MATERIAL TO PROCESS Start Marker
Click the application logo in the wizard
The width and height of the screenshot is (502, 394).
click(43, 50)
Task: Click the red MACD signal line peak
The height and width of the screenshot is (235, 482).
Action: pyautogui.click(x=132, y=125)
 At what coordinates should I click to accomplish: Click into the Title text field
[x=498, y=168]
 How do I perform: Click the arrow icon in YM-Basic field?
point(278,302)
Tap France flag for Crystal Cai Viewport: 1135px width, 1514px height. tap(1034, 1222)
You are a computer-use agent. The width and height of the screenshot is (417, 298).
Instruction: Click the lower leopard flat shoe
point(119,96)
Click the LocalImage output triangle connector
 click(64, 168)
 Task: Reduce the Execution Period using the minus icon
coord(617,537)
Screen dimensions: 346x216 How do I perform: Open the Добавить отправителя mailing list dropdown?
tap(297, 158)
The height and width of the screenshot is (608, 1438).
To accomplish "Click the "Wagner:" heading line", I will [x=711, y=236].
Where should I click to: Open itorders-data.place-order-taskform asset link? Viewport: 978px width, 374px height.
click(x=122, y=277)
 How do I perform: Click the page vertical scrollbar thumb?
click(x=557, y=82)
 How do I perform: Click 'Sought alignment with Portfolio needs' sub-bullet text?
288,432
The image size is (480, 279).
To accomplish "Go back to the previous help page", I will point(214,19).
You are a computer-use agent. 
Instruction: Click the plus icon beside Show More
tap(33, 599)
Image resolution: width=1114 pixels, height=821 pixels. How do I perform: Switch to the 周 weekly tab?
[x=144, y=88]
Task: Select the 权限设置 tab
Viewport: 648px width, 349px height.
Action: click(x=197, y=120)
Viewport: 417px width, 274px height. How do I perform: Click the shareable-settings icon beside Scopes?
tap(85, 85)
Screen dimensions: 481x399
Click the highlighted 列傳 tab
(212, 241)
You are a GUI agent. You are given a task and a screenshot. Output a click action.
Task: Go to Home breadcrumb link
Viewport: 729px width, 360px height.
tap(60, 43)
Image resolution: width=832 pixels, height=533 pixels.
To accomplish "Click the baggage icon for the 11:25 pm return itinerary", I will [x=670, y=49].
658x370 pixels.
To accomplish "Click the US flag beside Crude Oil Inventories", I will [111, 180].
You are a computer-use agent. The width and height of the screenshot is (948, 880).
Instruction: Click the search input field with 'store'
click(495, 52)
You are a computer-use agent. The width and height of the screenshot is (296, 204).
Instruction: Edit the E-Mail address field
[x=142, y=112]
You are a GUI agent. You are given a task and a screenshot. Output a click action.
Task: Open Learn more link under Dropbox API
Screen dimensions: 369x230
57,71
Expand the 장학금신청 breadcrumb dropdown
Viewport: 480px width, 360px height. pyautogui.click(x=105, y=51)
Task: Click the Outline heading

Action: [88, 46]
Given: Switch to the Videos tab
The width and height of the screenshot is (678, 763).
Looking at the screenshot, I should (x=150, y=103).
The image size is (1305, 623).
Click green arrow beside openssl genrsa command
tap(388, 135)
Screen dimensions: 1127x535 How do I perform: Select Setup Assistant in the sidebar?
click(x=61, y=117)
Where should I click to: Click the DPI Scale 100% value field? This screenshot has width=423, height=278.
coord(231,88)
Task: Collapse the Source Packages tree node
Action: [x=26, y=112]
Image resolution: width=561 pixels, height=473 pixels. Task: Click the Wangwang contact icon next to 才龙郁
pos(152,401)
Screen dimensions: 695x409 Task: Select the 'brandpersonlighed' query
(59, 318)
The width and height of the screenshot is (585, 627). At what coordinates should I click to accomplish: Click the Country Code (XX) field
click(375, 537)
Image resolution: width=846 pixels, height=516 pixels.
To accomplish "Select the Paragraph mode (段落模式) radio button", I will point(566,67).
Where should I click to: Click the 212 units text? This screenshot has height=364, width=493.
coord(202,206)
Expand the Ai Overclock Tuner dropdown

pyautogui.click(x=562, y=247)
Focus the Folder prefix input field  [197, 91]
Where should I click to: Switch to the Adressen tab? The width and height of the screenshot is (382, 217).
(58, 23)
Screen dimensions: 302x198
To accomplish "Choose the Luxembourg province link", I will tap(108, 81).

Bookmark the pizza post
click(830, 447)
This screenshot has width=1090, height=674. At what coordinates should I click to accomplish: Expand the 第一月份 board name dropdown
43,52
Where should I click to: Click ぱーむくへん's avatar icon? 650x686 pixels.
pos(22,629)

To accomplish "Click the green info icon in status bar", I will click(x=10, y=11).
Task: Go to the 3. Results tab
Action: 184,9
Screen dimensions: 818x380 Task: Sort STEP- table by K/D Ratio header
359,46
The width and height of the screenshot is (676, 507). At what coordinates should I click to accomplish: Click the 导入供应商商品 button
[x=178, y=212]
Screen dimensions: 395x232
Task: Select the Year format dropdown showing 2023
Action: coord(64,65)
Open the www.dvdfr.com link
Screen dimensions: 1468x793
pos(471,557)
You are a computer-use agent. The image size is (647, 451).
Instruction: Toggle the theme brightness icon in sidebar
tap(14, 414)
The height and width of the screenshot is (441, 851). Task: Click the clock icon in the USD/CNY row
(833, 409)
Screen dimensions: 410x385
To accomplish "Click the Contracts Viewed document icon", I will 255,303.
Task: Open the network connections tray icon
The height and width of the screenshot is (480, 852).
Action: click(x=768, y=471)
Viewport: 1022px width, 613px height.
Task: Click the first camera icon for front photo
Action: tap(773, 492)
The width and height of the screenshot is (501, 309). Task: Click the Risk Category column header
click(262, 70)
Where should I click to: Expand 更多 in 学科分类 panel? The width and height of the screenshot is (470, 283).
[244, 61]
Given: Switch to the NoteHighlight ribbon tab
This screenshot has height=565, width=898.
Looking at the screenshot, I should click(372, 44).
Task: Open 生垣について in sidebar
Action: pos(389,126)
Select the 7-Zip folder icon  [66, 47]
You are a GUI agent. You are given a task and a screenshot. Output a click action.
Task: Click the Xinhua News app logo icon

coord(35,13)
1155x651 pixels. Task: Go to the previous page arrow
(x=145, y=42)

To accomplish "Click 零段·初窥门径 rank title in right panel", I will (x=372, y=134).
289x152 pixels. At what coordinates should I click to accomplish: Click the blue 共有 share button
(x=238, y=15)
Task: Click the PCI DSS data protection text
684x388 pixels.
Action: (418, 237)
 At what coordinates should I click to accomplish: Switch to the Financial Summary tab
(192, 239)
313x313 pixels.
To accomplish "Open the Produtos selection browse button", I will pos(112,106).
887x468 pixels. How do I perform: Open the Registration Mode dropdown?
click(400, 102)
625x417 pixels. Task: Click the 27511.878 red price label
MATERIAL TO PROCESS End Marker
WHAT NEEDS TO BE DONE: Can you repeat, word for word, every line above from the one containing "Task: Go to Home breadcrumb link" down to the one containing "is (948, 880).", including both?

RESULT:
Task: Go to Home breadcrumb link
Viewport: 729px width, 360px height.
tap(60, 43)
Image resolution: width=832 pixels, height=533 pixels.
To accomplish "Click the baggage icon for the 11:25 pm return itinerary", I will [x=670, y=49].
658x370 pixels.
To accomplish "Click the US flag beside Crude Oil Inventories", I will [111, 180].
You are a computer-use agent. The width and height of the screenshot is (948, 880).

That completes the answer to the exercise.